— Espèce de petite… tu as amené du monde ici ?! a-t-il craché.
Sa main a glissé vers sa ceinture, où son holster était dissimulé sous sa veste.
Il n’a pas eu le temps d’attraper l’arme.
Quatre de nos motards, dont Karim, ancien judoka, se sont jetés sur lui.
Ils ne l’ont pas frappé. Ils l’ont plaqué au sol, immobilisé les bras, genoux sur les poignets.
— On ne bouge plus, monsieur, a dit Yves d’une voix calme mais ferme.
L’homme s’est débattu.
— Vous êtes fous ! Je suis policier ! Vous n’avez pas le droit ! Je vais vous faire tomber pour séquestration, violence, tout ce que vous voulez !
— On verra ça après, a répondu Yves.
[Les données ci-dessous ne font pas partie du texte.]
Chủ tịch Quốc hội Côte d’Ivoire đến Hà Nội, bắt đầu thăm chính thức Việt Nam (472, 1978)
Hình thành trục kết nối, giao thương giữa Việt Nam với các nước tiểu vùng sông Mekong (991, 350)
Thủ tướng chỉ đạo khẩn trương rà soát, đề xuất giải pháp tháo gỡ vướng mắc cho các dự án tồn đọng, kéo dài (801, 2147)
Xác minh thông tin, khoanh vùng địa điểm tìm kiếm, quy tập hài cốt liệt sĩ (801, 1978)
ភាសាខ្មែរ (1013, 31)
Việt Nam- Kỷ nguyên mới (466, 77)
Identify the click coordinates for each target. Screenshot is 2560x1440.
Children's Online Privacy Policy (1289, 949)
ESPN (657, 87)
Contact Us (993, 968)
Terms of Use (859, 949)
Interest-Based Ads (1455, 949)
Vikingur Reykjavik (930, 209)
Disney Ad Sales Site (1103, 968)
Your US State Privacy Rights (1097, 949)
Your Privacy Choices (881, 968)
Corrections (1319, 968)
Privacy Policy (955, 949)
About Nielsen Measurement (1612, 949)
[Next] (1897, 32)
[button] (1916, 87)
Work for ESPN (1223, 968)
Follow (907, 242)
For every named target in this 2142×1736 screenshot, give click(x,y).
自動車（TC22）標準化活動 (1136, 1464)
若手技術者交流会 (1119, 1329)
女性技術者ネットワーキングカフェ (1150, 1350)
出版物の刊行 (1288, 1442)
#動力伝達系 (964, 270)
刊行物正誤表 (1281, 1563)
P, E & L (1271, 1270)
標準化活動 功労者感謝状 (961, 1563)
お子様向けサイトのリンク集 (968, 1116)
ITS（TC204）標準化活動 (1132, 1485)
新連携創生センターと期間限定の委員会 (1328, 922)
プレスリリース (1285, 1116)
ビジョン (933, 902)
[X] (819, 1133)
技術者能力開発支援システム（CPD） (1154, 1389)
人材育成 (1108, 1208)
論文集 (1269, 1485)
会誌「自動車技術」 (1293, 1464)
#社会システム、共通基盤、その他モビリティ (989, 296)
Pour l’instant, c’est nous qui appelons.
Il a composé le 17, en donnant très clairement son identité, celle de l’association, la situation, l’enfant, le dessin, la terre fraîchement retournée.
Pendant ce temps, Lina s’est approchée.
Elle regardait l’homme maintenu au sol. Ses mains tremblaient, mais ses yeux étaient durs.
Elle a levé sa petite main et lui a montré la butte de terre. Puis elle a posé sa main sur sa propre gorge, comme pour dire : « C’est ce que tu voulais faire de moi aussi. »
Il a détourné le regard.
Je voyais, de là où j’étais, une fine cicatrice sur son cou à elle, comme un souvenir d’étranglement.
Les gendarmes sont arrivés très vite.
Trois voitures, gyrophares allumés, puis un officier plus âgé, l’air grave.
Ils ont d’abord voulu nous faire lâcher l’homme. Yves a insisté :
— On ne résiste pas. On vous le laisse. On demande juste que vous regardiez d’abord ce dessin, puis cette terre, puis les marques sur la fillette, avant d’écouter sa version, à lui.
L’officier a pris le dessin. À mesure qu’il lisait, ses traits se durcissaient.
Il a levé les yeux.
— Lieutenant Moreau, qu’est-ce que c’est que cette histoire ? a-t-il demandé à l’homme qu’on venait de menotter.
— Commandant, ces gens m’ont agressé ! Cette gamine est instable, elle invente des choses depuis des mois, vous le savez bien ! Sa sœur a fugué, on n’a jamais retrouvé de trace.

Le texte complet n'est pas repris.